TASKS TO CARRY OUT:
a: In the coyote-calling thread, how long does barebackjack recommend sitting per stand when in doubt?
b: Write the next part of the coyote-calling thread, picking up after its final post.

# How long



## blhunter3 (May 5, 2007)

When you get to a spot and get set up. How long do you wait to call and how long do you wait until you leave?


----------



## Kelly Hannan (Jan 9, 2007)

I start as soon as I get ready. Set the bi-pod up, get my call out, get comfy.

I usually change it up. Where I live the coyots seem to come right away or I don't see anything. I will stay atleast 10 min, but 15 -20 is better. Depending on setup, past experiences I will sometimes stay 30 min.


----------



## blhunter3 (May 5, 2007)

Ok, last time we were at this spot was last year and we called and waited for 45 minutes and got a fox and some crows. We waited for 15 minutes today and moved to another spot and waited for 20 minutes there. There are fresh tracks and scat but no one wanted to play.


----------



## nosib (Dec 4, 2008)

so stay in one spot for about 30 min?


----------



## blhunter3 (May 5, 2007)

I guess I will try that in ND during Christmas.


----------



## nosib (Dec 4, 2008)

how long do others stay at one stnd.


----------



## barebackjack (Sep 5, 2006)

Depends.

Ive always said if a coyotes going to come to a call, hes going to start coming as soon as he hears it. Depending on how far away he is, or conditions on the ground, this could be awhile. Hes not going to sit there and think about coming (he'll do this at 500 yards). Now, he may come hard, or he may kind of lollygag his way in.

On a calm day, how long will it take a dog to come from 2 miles?

If the snow is deep and not packed it will take longer. I was out tuesday with that miserable knee deep snow that was not hard enough to walk on, but not powder either, and ill tell you, it took a coyote a LONG time to go a short ways.

I sit till A) I kill one, or B) I know that given the conditions, any coyote within hearing range would have been to me already.

Its could be several minutes, or over an hour.

Bring a watch. Most guys dont sit long enough and get busted by incomers when they get up to leave. Alot THINK they were there 30 minutes, but it was more like 10.

When in doubt, I would say sit 30 minutes per stand.


----------



## nosib (Dec 4, 2008)

k sounds good.


----------



## blhunter3 (May 5, 2007)

Good advice. Will coyotes run threw the deep snow or will they take paths, even though the paths are longer in distance?


----------



## nosib (Dec 4, 2008)

if it were me.... i would take the easiest way to get there...


----------



## Kelly Hannan (Jan 9, 2007)

always on the paths, even thru weeds with no snow.

I have a hard time helping with these questions because where I live the terrain and cover is so much different than yours

I think our Coyotes act differently also


----------



## blhunter3 (May 5, 2007)

Its ok, from MN to ND the terrain and how the yotes are so different too.


----------



## nosib (Dec 4, 2008)

mn has a lot more dense woods than nd. that would be a good thing to know in nd if they fallow trails or what.


----------



## Fallguy (Jan 23, 2004)

Coyotes are lazy. They will take the path of least resistance when they can.

I always bring a watch.

DATA EXTRACT:
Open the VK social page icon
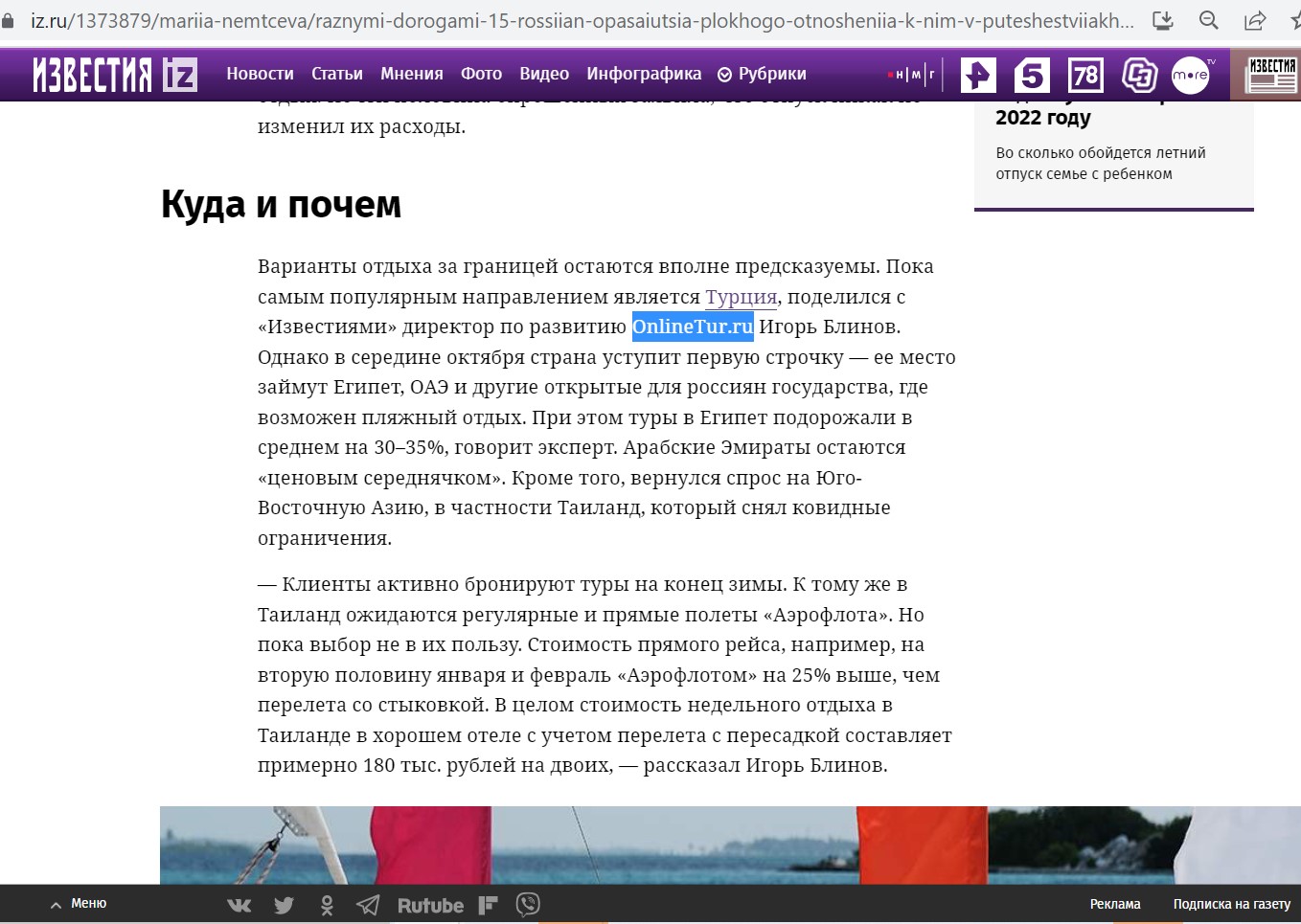Viewport: 1301px width, 924px height. [240, 905]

OUTPUTS:
a: 30 minutes per stand.

b:
30 minutes is a baseline for me. If its windy i shorter up the stands (they won't hear as far) and call more often. If calm I call less but stay longer.


----------



## ILcoyote_amateur (Dec 26, 2007)

I'd agree with Fallguy, we sit for a minimum of 30 minutes. You never know when a coyote might be waiting in the weeds to decide how hungry he is.

Sometimes it takes 2 minutes for them to pop out other times 45 minutes.


----------



## nosib (Dec 4, 2008)

fallguy made a good point. if its windy then its okay to leave a little early because sound wont travel as far with wind. thanks.


----------



## blhunter3 (May 5, 2007)

I think Fallguy has shot a couple yotes before. :beer:


----------



## nosib (Dec 4, 2008)

nah hes only a mod in the coyote forum :wink:


----------



## coyoteman (Jan 18, 2007)

Last year I would get up after 20 minutes. This year I have found my self waiting for 45 min to and hour. They are coming it is just taking a little longer.


----------



## nosib (Dec 4, 2008)

does terrain change how quick they come?


----------



## coyoteman (Jan 18, 2007)

I think the terrain makes a difference yes.


----------



## nosib (Dec 4, 2008)

does a lot of snow slow them down a lot?


----------



## Fallguy (Jan 23, 2004)

Well they have 4 legs, weigh 25-35 pounds, have a large surface area on each of their 4 feet, and can smoke you in a 40 yard dash. Define "a lot". 8)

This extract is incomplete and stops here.